The standard Wally configurations that have been primarily validated include:

RV32E: rv32e tiny core, AHB bus, no core memories, no priv unit, smallest size and highest frequency

RV32I: simple 32-bit CPU, DTIM, IROM, no bus or privileged unit

RV32IC: rv32ic microcontroller with DTIM, IROM, AHB bus, peripherals, MU privilege modes.

RV32GC: RV32GC application processor with caches, branch predictor, FPU, virtual memory, AHB bus, peripherals

RV64I: simple 64-bit CPU, DTIM, IROM, no bus or privileged unit

RV64GC: RV64GC application processor. Like RV32GC, boots BuildRoot Linux on VCU108/118 boards

#### Components of the Project

- Component 1: Single-issue 5-Stage Pipeline microarchitecture including Privileged Unit (Machine, User, Supervisor Modes)
- Component 2: Multiply/Divide Unit (MDU): Unsigned/Signed Multiply, Integer Division using division by recurrence algorithms
- Component 3: Configurable Half/Single/Double/Quad precision IEEE 754 Floating-Point Units (FPU): Fused-Multiply Add/Subtract, Divide/Square Root using division by recurrence. Units are configurable to adhere to IEEE 754 or for RISC-V ISA.
- Component 4: L1 Instruction and Data cache configurable for different ways

- Component 5: Virtual Memory with Memory Management Unit (MMU), Translation Lookaside Buffer (TLB), Page Table Walker, and L2 Cache Integration
- Component 6: Core-Local Interruptor (CLINT), Platform-Level Interrupt Controller (PLIC),, 16550D University Asynchronous Receiver/Transmitter (UART), General-Purpose Input/Output (GPIO), Tightly Integrated Memory (TIM), AHB with APB Bridge.
- Component 7: CoreMark and Embench benchmark testing and scripts to run
- Component 8: Verification scripts for riscv-arch-tests, 754 UCB TestFloat, and Custom privileged and peripheral tests.

## Summary of Market

There are numerous RISC-V projects available including some wonderful ones from the OpenHW Group Members. Wally is unique in that it is associated with a textbook (D. Harris, J. Stine, S. Harris, R. Thompson, *RISC-V System-on-Chip Design*, to be published by Elsevier, 2023), which both documents its principles of operation and relates it to broader concepts of computer architecture. Moreover, Wally is configurable allowing designs to easily change microarchitecture and compare the costs of various features and implementations.

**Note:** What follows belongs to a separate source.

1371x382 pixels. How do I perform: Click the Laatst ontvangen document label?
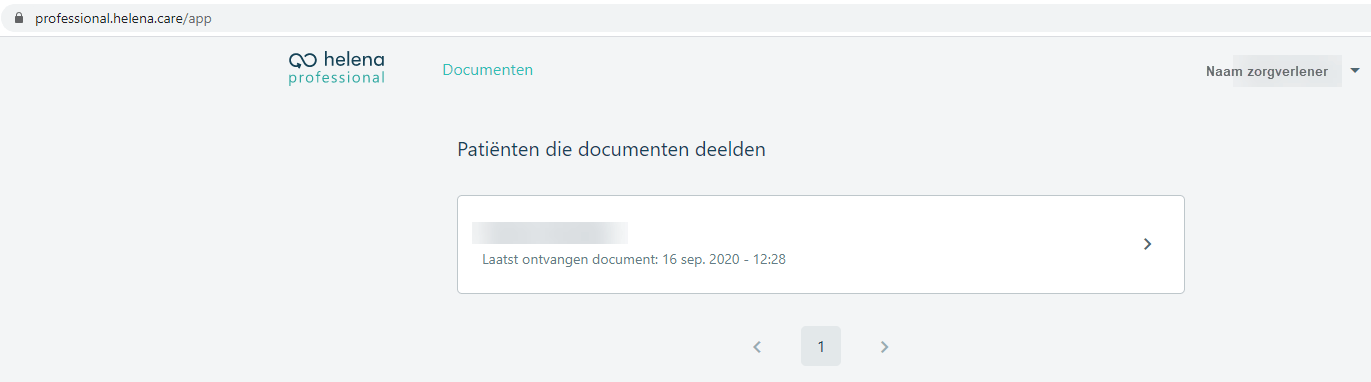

Since this implementation is targeted at education, it has the possibility of being expanded easily into other areas that could be beneficial to students learning topics in computer architecture. It could also lead to good research into tradeoffs between functional units or peripherals for a given microarchitecture.

#### Who would make use of OpenHW output

This design is well-suited to academia for education and research because it is heavily documented. It would also be suitable as an open core for industrial designs. The maximally configured version overlaps substantially with CVA6 in microarchitecture, performance, and application domains.

#### Target Date for Project Launch

January 31, 2023 (or earlier)

#### **Industry Landscape**

Wally is most similar to the OpenHW CVA6. Primary differences are that CVA6 has been around longer with greater adoption, while Wally is configurable and associated with a textbook.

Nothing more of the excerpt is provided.